“Yesterday was fantastic,” said Paula Graziani of Graziani’s Restaurant. “Last week was fantastic.” She pointed to her husband and chef, declaring, “Giovanni and Paula love Halloween.”
The verdict was just as enthusiastic from Anastasia Arutkowski of Swampscott, selling hot cider outside Pamplemousse on Essex Street. “It’s been a great weekend,” she said, saluting the “top-notch costumes” she’s been seeing.
“I live for this day,” Dyan Iapicca of Salem said. “I love creepy, scary things. I love being scared. And my birthday is on the 25th.”
Dressed in black and orange, Iapicca was taking a shift at the information booth on Essex Street, helping to make sure that people’s fright didn’t include getting lost.
“Oh, my Lord,” her colleague Susan Larson said, describing the crowds, “yesterday was mobbed. It was so much fun. And last week the same thing. People kept coming and coming.”
On Liberty Street, Sidal Agdogan and Kaan Vatanper explained that they are students originally from Istanbul. “Last year, we were here,” said Agdogan, who dressed as a glamorous Little Red Riding Hood. “It was much more colorful.” Even so, she continued, “For us, it’s very different. We don’t have Halloween in Turkey.”
Vatanper, in convict stripes, stressed, “We enjoy this.”

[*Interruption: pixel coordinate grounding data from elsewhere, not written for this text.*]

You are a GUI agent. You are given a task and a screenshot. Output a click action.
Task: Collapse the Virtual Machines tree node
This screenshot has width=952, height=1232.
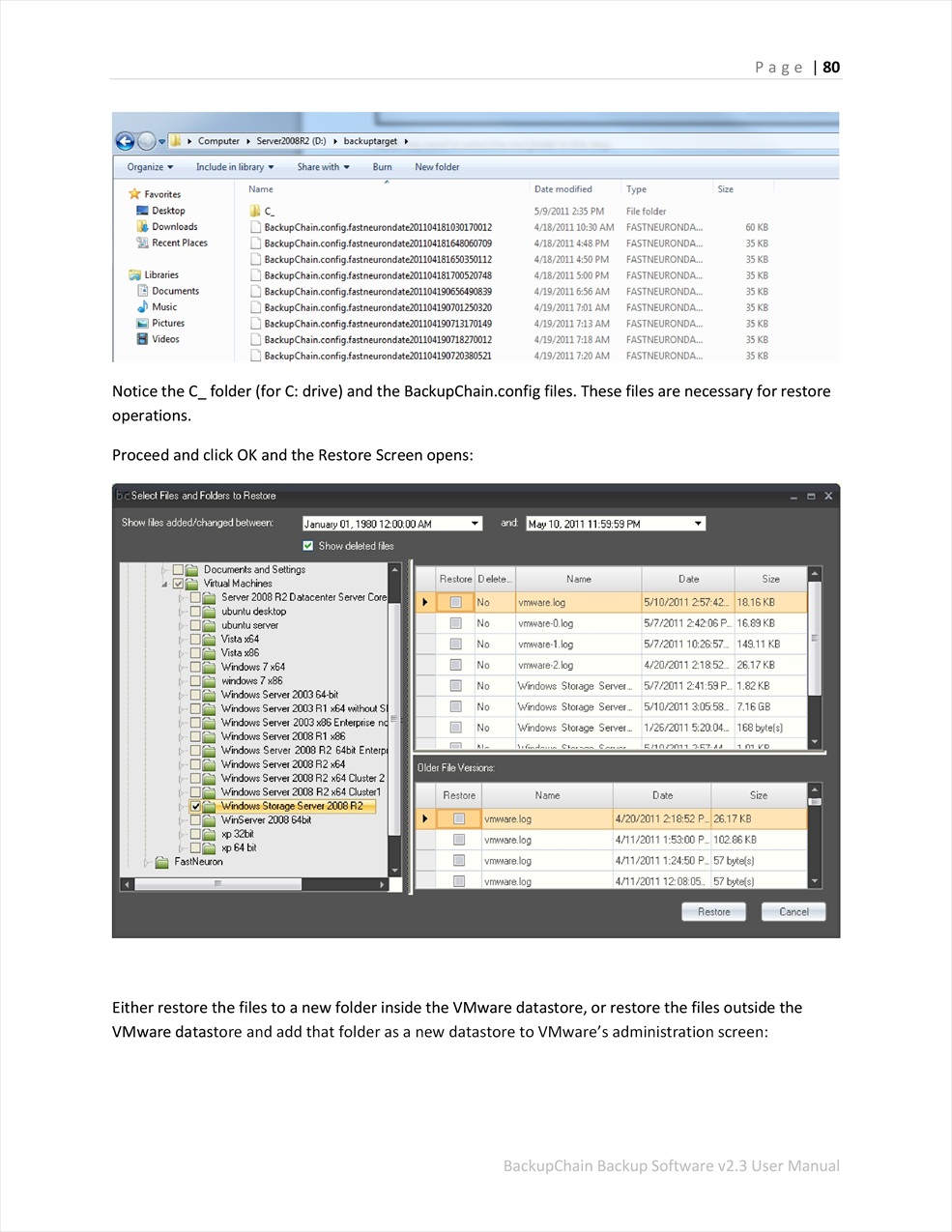tap(165, 584)
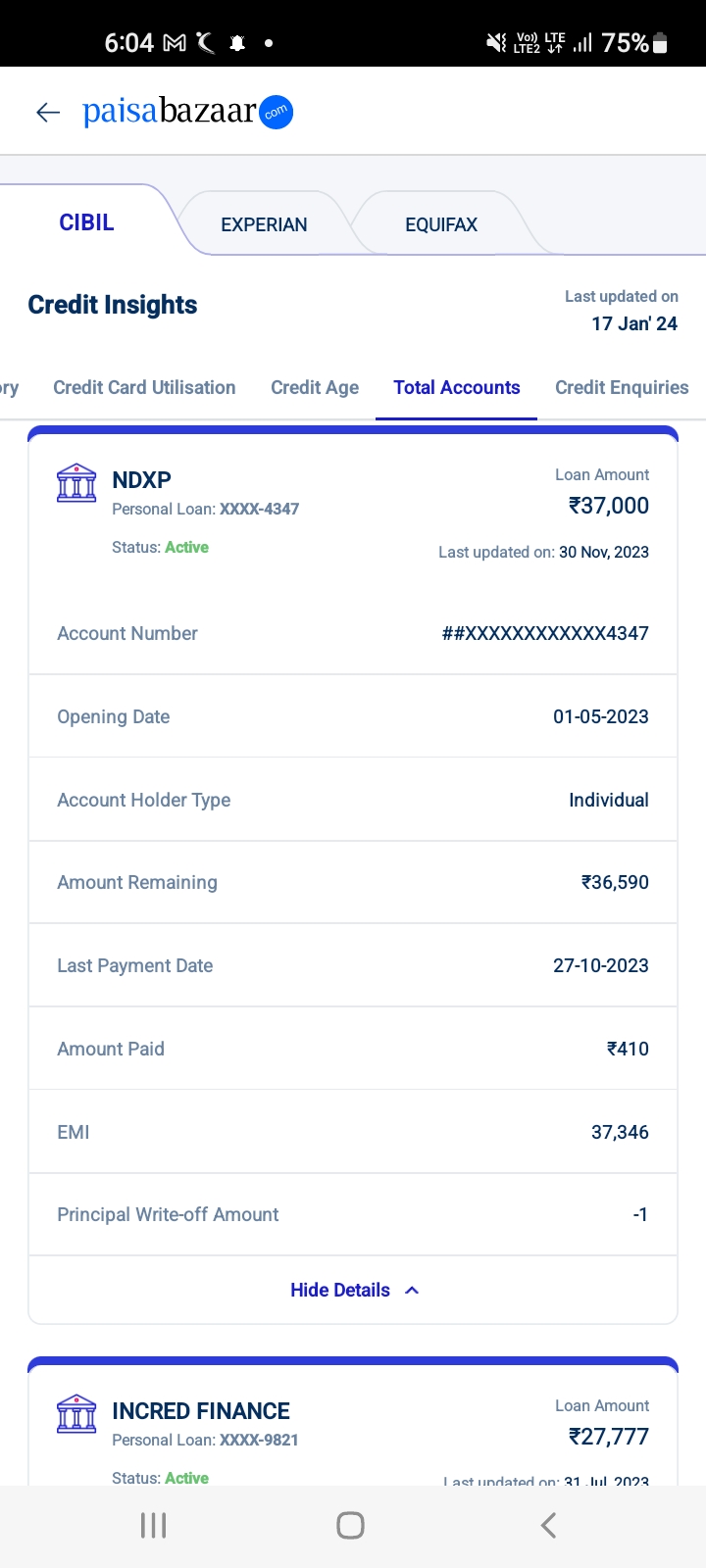Viewport: 706px width, 1568px height.
Task: Tap the back arrow icon
Action: (48, 113)
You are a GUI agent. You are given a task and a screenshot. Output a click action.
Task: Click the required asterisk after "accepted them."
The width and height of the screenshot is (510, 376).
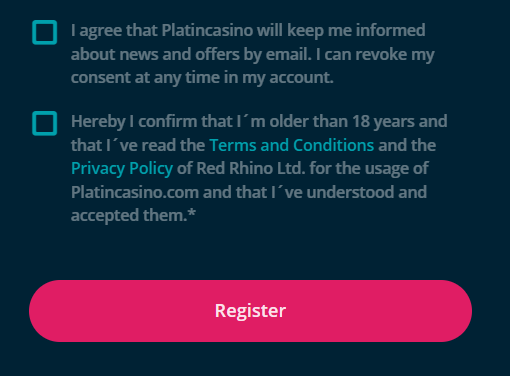[192, 213]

“Even with the weather,” Agdogan said.
Asked about his companion’s eye-catching outfit, Vatanper conceded — shaking his head — that in Turkey “it wouldn’t go.”
Joe Higgins at Joe’s Fresh Fish Prints on Artists’ Row near Derby Street said he hadn’t seen a lot of foot traffic, as he’s situated at some distance from the scare shops found largely in the vicinity of Essex Street. “The Halloween crowd is not my target market.” But then he gave it a second thought and noted that he did sell a few prints thanks to the weather.
“I get people coming in to get out of the weather,” he said.